Reactivación del corredor ferroviario entre Madrid y Burgos: una demanda compartida
La Comunidad de Madrid, la Junta de Castilla y León y organizaciones empresariales de ambas regiones han reclamado la reactivación del corredor ferroviario entre la capital, Aranda de Duero y Burgos. La línea lleva paralizada desde marzo de 2011, cuando una máquina bateadora quedó atrapada en el túnel de Somosierra tras un desprendimiento. Según los participantes en la jornada, su reapertura afectaría al transporte de mercancías y viajeros y ofrecería una alternativa a la A-1.
Una infraestructura parada desde 2011
La petición se ha expuesto en una jornada celebrada en la sede de la Confederación Empresarial de Madrid-CEOE, CEIM, en Madrid. En el encuentro han participado el consejero de Vivienda, Transportes e Infraestructuras de la Comunidad de Madrid, Jorge Rodrigo, y el consejero de Movilidad y Transformación Digital de la Junta de Castilla y León, José Luis Sanz.
Ambas administraciones y los empresarios sostienen que el corredor es una infraestructura necesaria para conectar Madrid con Aranda de Duero y Burgos. Además, recuerdan que la línea permanece sin servicio desde hace 15 años.

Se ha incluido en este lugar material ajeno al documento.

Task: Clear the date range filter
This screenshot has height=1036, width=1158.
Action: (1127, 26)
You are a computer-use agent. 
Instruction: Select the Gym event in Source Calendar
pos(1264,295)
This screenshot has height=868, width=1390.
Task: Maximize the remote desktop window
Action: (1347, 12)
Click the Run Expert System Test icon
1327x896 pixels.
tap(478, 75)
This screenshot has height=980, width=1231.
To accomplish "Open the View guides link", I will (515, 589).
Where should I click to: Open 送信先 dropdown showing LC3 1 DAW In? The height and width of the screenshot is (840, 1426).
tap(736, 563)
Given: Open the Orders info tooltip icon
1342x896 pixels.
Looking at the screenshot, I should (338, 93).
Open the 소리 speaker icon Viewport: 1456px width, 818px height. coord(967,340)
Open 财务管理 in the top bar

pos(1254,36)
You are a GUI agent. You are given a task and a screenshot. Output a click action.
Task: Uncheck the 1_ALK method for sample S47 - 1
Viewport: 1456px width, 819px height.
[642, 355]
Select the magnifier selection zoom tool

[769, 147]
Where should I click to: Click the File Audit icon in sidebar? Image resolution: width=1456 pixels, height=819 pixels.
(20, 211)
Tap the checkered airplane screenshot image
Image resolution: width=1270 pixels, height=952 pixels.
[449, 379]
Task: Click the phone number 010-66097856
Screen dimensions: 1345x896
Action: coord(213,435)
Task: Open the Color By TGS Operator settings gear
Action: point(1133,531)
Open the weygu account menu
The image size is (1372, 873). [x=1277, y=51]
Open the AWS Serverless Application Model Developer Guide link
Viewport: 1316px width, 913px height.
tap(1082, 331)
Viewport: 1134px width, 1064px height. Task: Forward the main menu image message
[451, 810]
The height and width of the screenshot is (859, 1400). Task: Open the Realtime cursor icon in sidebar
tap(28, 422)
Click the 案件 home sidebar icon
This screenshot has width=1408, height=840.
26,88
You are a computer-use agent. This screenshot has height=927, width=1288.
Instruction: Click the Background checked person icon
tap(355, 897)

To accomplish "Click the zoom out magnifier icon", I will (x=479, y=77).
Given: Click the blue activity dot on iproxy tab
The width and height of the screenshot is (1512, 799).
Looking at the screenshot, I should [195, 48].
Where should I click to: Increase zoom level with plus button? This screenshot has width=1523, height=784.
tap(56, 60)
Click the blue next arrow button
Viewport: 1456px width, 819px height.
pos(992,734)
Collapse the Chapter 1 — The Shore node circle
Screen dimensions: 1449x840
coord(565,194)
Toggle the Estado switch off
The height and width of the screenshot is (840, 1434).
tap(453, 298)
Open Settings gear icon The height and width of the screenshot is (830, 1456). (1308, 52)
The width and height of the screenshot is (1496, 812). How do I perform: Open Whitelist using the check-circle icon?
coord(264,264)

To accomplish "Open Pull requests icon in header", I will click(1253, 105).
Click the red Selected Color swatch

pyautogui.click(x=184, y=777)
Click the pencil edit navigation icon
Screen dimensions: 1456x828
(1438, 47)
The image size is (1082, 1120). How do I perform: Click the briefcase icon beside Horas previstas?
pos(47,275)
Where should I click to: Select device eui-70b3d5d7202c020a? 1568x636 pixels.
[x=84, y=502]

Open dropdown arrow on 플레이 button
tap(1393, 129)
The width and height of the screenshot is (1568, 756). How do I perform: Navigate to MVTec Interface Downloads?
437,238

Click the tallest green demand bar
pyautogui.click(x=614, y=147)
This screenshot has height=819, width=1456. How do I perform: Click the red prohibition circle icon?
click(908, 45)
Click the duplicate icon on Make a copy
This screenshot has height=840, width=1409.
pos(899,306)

El origen de esa situación se remonta a marzo de 2011. Entonces, una máquina bateadora quedó atrapada dentro del túnel de Somosierra por un desprendimiento, según se ha expuesto durante la jornada.
Qué impacto tendría la reapertura
Los promotores de la reclamación aseguran que el corredor permitiría un trazado más directo para viajeros y mercancías. En concreto, han señalado que esa conexión reduciría en más de 100 kilómetros el trayecto actual y ayudaría a descongestionar la A-1 al ofrecer una alternativa por ferrocarril.
“Creemos que ir de la mano dos gobiernos autonómicos y en este caso con los empresarios es fundamental para reactivar esta red”
— Jorge Rodrigo, consejero de Vivienda, Transportes e Infraestructuras de la Comunidad de Madrid
Por su parte, José Luis Sanz ha enmarcado esta demanda en el desarrollo de infraestructuras complementarias al corredor atlántico. A su juicio, la reapertura favorecería la actividad empresarial, la llegada de inversiones y la creación de empleo.
“La reapertura ofrecerá precisamente oportunidades empresariales que den una mayor competitividad, que atraigan inversiones y que puedan crear puestos de trabajo y compongan una cohesión territorial que, en el caso de Castilla y León, está muy alineada con el problema del reto demográfico que tenemos en nuestra comunidad”
— José Luis Sanz, consejero de Movilidad y Transformación Digital de la Junta de Castilla y León
El papel del sector logístico e industrial
Desde CEIM han defendido que la reactivación del corredor tendría efectos sobre el sector logístico y sobre la industria vinculada al entorno de Aranda de Duero, en Burgos. Según su presidente, Miguel Garrido, unas conexiones más rápidas mejorarían la competitividad de las empresas madrileñas y facilitarían la entrada de productos de Burgos y del norte de España en el mercado madrileño.
“Esas conexiones rápidas favorecería mucho la competitividad de las empresas madrileñas y su capacidad de poder comerciar con los productos que se elaboran también en la Comunidad de Madrid, así como que vengan a un gran mercado como es Madrid productos de la zona no solo de Burgos sino de todo el norte de España”
— Miguel Garrido, presidente de CEIM
También la patronal burgalesa ha respaldado la reapertura. Ignacio San Millán, presidente de FAE Burgos, ha señalado que este corredor rebajaría los costes logísticos para colocar sus productos en el mercado europeo y mundial.
“Este corredor disminuiría bastante los costes logísticos para poner nuestros productos en el mercado europeo y mundial”
— Ignacio San Millán, presidente de FAE Burgos
El sector empresarial y las administraciones públicas coinciden en la necesidad de reactivar el corredor ferroviario entre Madrid y Burgos.